Currently submitted to: JMIR Mental Health
Date Submitted: Mar 6, 2026
Open Peer Review Period: Mar 8, 2026 - May 3, 2026
(currently open for review)
Warning: This is an author submission that is not peer-reviewed or edited. Preprints - unless they show as "accepted" - should not be relied on to guide clinical practice or health-related behavior and should not be reported in news media as established information.
A Large Language Model-Based Behavioral Activation Chatbot for Young People with Depression: Mixed-Methods Evaluation Using Artificial Users and Clinical Experts
ABSTRACT
Background:
Depression affects over 280 million people globally; nevertheless, access to evidence-based psychotherapy remains severely limited by workforce shortages and stigma.
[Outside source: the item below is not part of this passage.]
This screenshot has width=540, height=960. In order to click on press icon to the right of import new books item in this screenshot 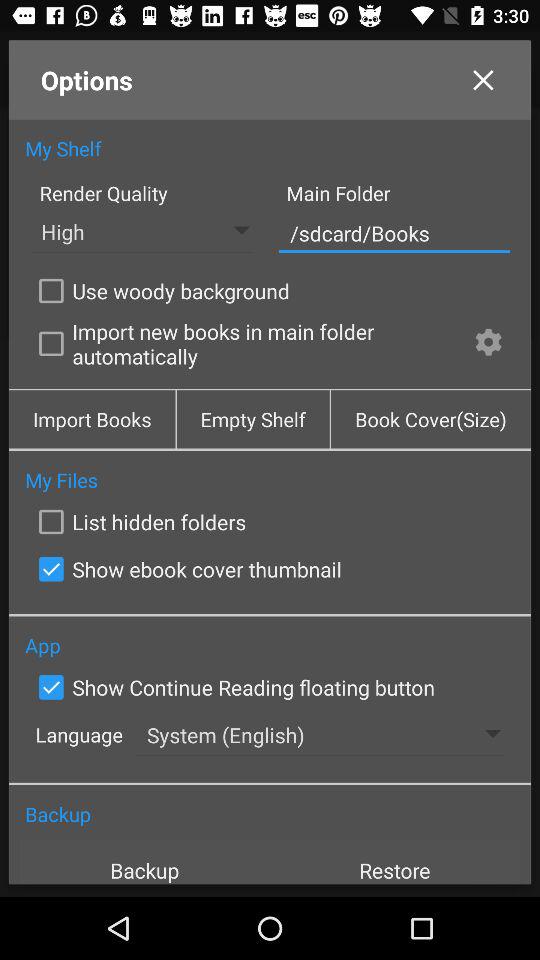, I will do `click(488, 344)`.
Large language model (LLM)-based chatbots promise to overcome the rigidity of rule-based systems; however, their ability to deliver structured psychological interventions with clinical fidelity remains largely unverified. Unlike psychotherapists, who undergo rigorous fidelity assessments using validated clinical instruments, LLM-based chatbots have not been subjected to equivalent evaluation standards.
Objective:
This study aimed to evaluate the clinical fidelity of an LLM-based chatbot delivering behavioral activation for depression to young people and to identify limitations and opportunities for refinement through clinical expert assessment.
Methods:
We developed an LLM-based chatbot (GPT-4o) by implementing a seven-phase behavioral activation protocol for young people aged 14–29 years with depressive symptoms. We created 48 artificial users (GPT-4o) derived from clinical patient vignettes, systematically varied across seven characteristics, including depression severity, gender, and attitudes toward mental health chatbots. Ten licensed psychotherapists or advanced psychotherapy trainees (mean age 30.1 years, SD 4.12; 70% female) independently assessed sessions using the Quality of Behavioral Activation Scale (Q-BAS), a validated 14-item fidelity instrument (0–6 scale; ≥3 indicates satisfactory delivery), supplemented by therapeutic capability ratings and qualitative feedback.
Results:
The chatbot completed all seven intervention phases across all 48 sessions. The mean holistic session quality rating was 3.94 (SD 1.23) and the mean Q-BAS rating was 4.03 (SD 1.18). Thirteen of the 14 components exceeded the satisfactory threshold. Component adequacy rates ranged from 97.9% for mood assessment (n=47/48) to 56.2% for explaining positive reinforcement (n=27/48). The highest-rated components were mood assessment (M=5.42, SD=1.09) and planning activities (M=4.98, SD=1.41); the lowest were explaining positive reinforcement (M=2.92, SD=2.30) and encouraging observation of activity–mood connections (M=3.02, SD=2.04). Variance decomposition showed that 36.8% of the Q-BAS variance was attributable to session differences (variance=1.27, 95% CI 0.82–2.02) and 12.0% to component differences (variance=0.42, 95% CI 0.18–0.98). Message safety received the highest therapeutic capability rating (M=6.90, SD=0.37), with 92% of sessions rated at maximum. Therapeutic rapport received the lowest rating (M=5.13, SD=1.45). Artificial users with negative chatbot attitudes were rated as significantly more authentic than those with positive attitudes (W=387.50, p=.036), without significantly affecting fidelity scores (p=.275). Qualitatively, psychotherapists consistently identified insufficient clinical reasoning as the primary limitation, particularly the failure to verify whether activities and rewards were therapeutically appropriate.
Conclusions:
Although large language model-based chatbots can execute structured therapeutic protocols with satisfactory fidelity while maintaining high message safety, clinical reasoning remains a critical gap. Prompt-level refinements, including granular task breakdown, template-based content, embedded clinical decision rules, and explicit redirection mechanisms, were proposed to address the identified shortcomings.